AMD’s RDNA 3 graphics cards are about to hit the shelves, and we’ve caught the price of a couple of XFX third-party models via Amazon listings which have now been yanked down – not before they were highlighted on Twitter, though.
Regular hardware leaker @momomo_us shared product listings for XFX Speedster Merc 310 models of the RX7900 XTX or 7900 XT via a Tweet (flagged by VideoCardz (opens new tab)).
The 7900 XTX is AMD’s flagship for the next-gen, and going by the price tag on Amazon, XFX’s Speedster Merc version will retail at $1,100 in the US, which is a hundred bucks more than the reference board. The 7900 XT card is pitched at $979, which is $80 more than the reference model’s MSRP in the US.
These prices don’t appear on Amazon’s respective product pages anymore, so someone has leaked the information and taken it out.
For the uninitiated, the reference version of a graphics card – which is the most basic incarnation of the board, built to AMD’s default spec – is always cheaper than custom variants, which have beefier clocks, and better components (plus more effective cooling), thus they’re obviously going to be pricier.
Of course they run a bit faster for the extra outlay as you’d expect, although the difference often isn’t all that much (they may be able to be pushed much further with overclocking than vanilla boards, mind you, for those enthusiasts who engage in that pursuit).
Analysis: This is a hint that the price may be correct (or at least not incorrect).
The key point to focus on here is that the XFX Speedster Merc 310 isn’t Much more pricier than the reference model at 10% more (actually 9% in the case of the 7900 XT).
This very much goes against the worrying rumor which was recently aired that AMD’s custom third-party offerings of RDNA 3 cards would be much They are more expensive than the reference versions (and they may make up the majority in the early days).
The XFX model’s 10% markup seems reasonable, especially considering that Speedster Merc is a higher end variant from this graphics card manufacturer, one of those models that rumor-mongers feared might be exorbitantly costly (RTX 4080 style).
Naturally, we don’t know if these prices will prove correct, so we should approach this spillage with a good deal of trepidation, as pre-release prices can be placeholders. Amazon is more trustworthy than the smaller European retailers that frequently leak pricing information, especially since we are only days away the launch of RDNA 3 graphics.

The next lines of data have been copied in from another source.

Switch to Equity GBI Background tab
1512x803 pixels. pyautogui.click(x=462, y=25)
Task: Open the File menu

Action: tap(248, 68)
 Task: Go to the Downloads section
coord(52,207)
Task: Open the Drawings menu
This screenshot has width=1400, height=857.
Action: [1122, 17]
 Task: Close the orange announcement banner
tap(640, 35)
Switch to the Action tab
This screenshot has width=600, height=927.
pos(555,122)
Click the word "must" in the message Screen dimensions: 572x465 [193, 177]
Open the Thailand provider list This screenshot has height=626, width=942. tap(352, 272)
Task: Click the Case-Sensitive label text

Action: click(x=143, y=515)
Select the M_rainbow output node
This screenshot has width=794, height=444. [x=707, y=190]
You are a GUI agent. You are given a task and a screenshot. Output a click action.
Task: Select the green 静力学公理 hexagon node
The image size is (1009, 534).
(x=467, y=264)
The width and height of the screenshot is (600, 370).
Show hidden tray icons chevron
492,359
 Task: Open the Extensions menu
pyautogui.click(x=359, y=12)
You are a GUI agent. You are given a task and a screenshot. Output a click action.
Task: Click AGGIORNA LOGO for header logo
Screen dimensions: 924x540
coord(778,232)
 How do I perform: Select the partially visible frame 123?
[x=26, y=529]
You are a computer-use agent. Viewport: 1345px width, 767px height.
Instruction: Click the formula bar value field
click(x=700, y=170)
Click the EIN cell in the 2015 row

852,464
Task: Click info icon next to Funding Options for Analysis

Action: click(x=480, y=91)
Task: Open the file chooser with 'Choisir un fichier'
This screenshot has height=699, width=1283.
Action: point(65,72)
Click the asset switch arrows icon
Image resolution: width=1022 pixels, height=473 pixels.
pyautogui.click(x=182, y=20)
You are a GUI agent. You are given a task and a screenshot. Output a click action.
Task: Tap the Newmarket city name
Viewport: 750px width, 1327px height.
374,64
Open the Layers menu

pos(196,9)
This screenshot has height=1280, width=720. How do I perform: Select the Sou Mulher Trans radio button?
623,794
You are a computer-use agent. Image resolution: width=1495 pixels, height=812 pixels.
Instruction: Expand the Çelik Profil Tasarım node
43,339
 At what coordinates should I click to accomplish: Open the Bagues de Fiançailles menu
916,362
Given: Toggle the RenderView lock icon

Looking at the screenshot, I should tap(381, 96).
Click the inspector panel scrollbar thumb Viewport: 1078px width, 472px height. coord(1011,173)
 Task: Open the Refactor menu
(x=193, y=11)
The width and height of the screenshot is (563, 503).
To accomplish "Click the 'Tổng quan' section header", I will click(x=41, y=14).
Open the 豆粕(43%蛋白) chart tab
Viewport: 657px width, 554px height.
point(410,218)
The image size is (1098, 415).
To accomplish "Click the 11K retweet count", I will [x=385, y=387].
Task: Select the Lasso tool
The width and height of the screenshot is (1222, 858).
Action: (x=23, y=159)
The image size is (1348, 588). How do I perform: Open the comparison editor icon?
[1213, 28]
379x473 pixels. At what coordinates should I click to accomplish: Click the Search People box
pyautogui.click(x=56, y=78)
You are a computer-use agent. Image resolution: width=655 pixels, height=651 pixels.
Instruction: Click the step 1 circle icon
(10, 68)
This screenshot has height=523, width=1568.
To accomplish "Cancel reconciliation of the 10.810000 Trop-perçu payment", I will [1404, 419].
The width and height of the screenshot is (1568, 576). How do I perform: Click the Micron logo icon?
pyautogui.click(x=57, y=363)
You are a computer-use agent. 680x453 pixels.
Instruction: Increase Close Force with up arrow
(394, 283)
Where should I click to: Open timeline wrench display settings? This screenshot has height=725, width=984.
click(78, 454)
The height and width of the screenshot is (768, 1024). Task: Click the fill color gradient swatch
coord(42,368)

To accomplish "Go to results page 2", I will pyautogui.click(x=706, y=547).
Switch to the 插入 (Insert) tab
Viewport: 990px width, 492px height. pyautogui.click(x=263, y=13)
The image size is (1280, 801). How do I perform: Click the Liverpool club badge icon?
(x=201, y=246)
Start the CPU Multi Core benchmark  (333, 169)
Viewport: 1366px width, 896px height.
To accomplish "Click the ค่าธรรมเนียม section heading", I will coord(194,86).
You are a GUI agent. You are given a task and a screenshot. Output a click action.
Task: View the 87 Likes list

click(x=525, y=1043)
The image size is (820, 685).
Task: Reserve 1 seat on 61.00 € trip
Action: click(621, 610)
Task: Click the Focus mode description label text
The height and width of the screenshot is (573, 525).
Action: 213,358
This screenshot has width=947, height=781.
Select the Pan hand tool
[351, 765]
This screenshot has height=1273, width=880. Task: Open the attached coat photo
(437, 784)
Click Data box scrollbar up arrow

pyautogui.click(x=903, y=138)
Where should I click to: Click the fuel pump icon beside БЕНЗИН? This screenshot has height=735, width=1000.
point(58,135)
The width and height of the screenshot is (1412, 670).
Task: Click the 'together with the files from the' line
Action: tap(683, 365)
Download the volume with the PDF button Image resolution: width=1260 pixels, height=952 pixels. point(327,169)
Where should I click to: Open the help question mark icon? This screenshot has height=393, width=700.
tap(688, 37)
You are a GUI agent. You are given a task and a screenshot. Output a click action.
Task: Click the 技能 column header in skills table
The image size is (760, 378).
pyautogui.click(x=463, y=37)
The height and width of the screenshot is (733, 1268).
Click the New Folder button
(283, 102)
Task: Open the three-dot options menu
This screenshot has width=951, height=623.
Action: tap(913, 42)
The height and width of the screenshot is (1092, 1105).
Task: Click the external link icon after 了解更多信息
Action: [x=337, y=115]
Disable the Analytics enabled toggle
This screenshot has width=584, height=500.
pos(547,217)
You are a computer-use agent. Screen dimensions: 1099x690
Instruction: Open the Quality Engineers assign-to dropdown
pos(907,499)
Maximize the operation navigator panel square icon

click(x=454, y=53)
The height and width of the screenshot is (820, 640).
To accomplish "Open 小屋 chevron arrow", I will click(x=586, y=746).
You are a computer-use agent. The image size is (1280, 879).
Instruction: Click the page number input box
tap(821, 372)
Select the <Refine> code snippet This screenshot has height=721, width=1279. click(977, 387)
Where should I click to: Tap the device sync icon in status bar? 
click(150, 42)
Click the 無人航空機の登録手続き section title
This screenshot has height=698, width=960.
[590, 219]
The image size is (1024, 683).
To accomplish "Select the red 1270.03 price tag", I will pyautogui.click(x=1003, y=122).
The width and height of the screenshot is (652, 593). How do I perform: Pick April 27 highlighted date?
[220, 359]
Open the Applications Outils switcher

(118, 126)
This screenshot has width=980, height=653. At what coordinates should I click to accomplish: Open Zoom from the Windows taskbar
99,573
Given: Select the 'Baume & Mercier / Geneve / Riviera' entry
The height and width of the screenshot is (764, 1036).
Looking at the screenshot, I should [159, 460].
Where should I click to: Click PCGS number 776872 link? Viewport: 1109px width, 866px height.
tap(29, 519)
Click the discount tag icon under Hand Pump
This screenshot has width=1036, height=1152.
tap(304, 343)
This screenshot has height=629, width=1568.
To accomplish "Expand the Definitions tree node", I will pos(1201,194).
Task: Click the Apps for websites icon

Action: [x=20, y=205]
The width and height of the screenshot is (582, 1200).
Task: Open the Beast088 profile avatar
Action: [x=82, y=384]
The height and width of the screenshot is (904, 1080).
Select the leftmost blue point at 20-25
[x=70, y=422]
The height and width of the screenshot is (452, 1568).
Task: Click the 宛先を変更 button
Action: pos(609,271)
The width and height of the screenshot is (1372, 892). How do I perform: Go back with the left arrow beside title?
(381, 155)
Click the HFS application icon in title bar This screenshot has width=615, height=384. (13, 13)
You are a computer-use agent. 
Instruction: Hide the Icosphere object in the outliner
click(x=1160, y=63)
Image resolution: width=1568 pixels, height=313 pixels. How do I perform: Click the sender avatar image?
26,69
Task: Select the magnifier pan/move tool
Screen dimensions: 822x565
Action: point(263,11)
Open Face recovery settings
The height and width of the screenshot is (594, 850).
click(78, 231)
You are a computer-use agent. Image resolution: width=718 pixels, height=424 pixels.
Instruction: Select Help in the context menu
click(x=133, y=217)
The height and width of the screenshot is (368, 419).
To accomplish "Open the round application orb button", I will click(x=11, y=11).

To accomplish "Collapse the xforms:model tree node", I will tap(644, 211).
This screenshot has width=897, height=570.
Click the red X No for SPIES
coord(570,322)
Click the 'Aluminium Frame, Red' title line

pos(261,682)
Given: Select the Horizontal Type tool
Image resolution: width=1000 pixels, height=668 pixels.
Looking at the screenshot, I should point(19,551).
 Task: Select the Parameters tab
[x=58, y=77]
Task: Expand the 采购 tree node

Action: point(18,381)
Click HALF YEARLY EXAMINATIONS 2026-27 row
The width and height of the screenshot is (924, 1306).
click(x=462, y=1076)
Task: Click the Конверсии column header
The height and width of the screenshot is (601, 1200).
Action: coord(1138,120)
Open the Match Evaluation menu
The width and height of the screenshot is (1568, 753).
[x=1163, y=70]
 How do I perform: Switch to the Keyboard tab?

If this does pan out to be true, then it’ll give Nvidia even more reason to cut RTX 4080 pricing, something that’s also been rumored to be in the cards recently. Team Green may need to stay more competitive with its rival and stoke flagging RTX 4080 sales, and we’ve also touched on the possibility that dropping the asking price on the 4080 could be necessary to give room to competitively price the inbound rumored RTX 4070 Ti at its correct level (a rather tricky pricing puzzle that we discuss at length here).